One of the major initiatives would be to encourage a diverse group of parties to think about creating innovative changes.

“We are going to challenge society in general to come up with initiatives that really affect the community,” added Swartz. “To this effect, a total of R250 000 will be made available for prizes for new ideas that can make a difference.

“We will be calling on corporates, small businesses, schools, tertiary institutions and customers to come up with ideas and to tell us about them.

“The fund will cover prizes for those members of the community who make the biggest difference.

“This is what SPAR is all about – our purpose is not only to sell groceries but to also inspire people to do and to be more.”

Swartz identified several other areas on which they would focus.

“In addition, we will continue to work with our suppliers to achieve responsible packaging solutions. It’s not only about the plastic bag, but about all the plastic that is used just once.

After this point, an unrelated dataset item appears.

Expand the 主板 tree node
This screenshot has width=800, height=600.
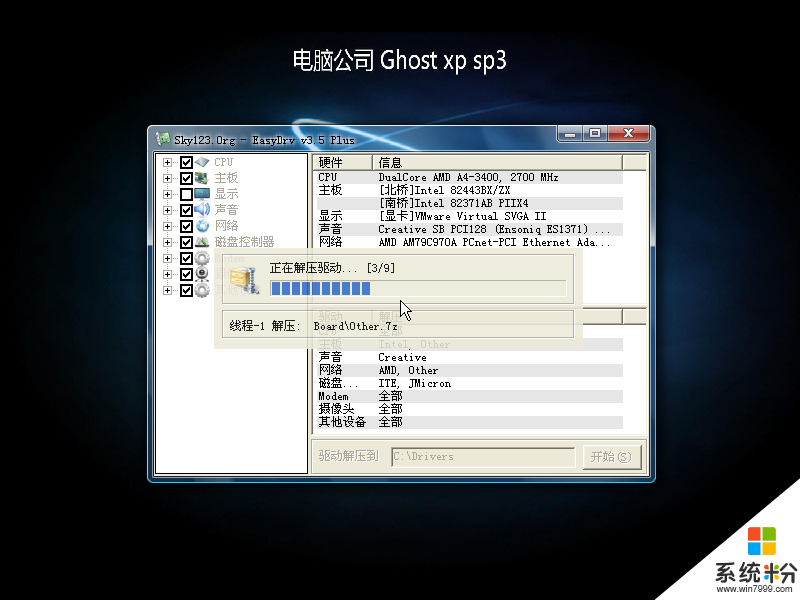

“Plastic does have a place in our lives, but we have to find responsible ways to use it and to come up with innovative solutions for re-use.”

He added that they would continue to work with like-minded organisations and companies who were eager to make a difference.

“We want to encourage everyone to get involved, to the point where even if it is our competitors. We can’t do this alone and if we are doing something for the right reasons, it takes the commercial aspect out of it.”

Equally important, said Swartz, was to educate the public to make better choices in terms of packaging and using alternatives to the plastic bag.

Besides Saturday’s promotion of 10 plastic bags for a free paper bag, he said they would be setting up regular promotions with suppliers in which, by buying certain products, customers could qualify for paper bags.

“We don’t want to put all the cost of alternative packaging onto the customer so this will be a way to encourage them to try a better option.”

Swartz said it was incumbent on everyone to ensure the future of our world.

“We don’t inherit the planet from our parents, we borrow it for our children,” he said. “And what we do today matters; what we do is going to have consequences – good or bad.

“This campaign is not about what is commercially viable. The SPAR brand is about making a commitment as to what we stand for and this STOP Plastic campaign is the right thing to do.”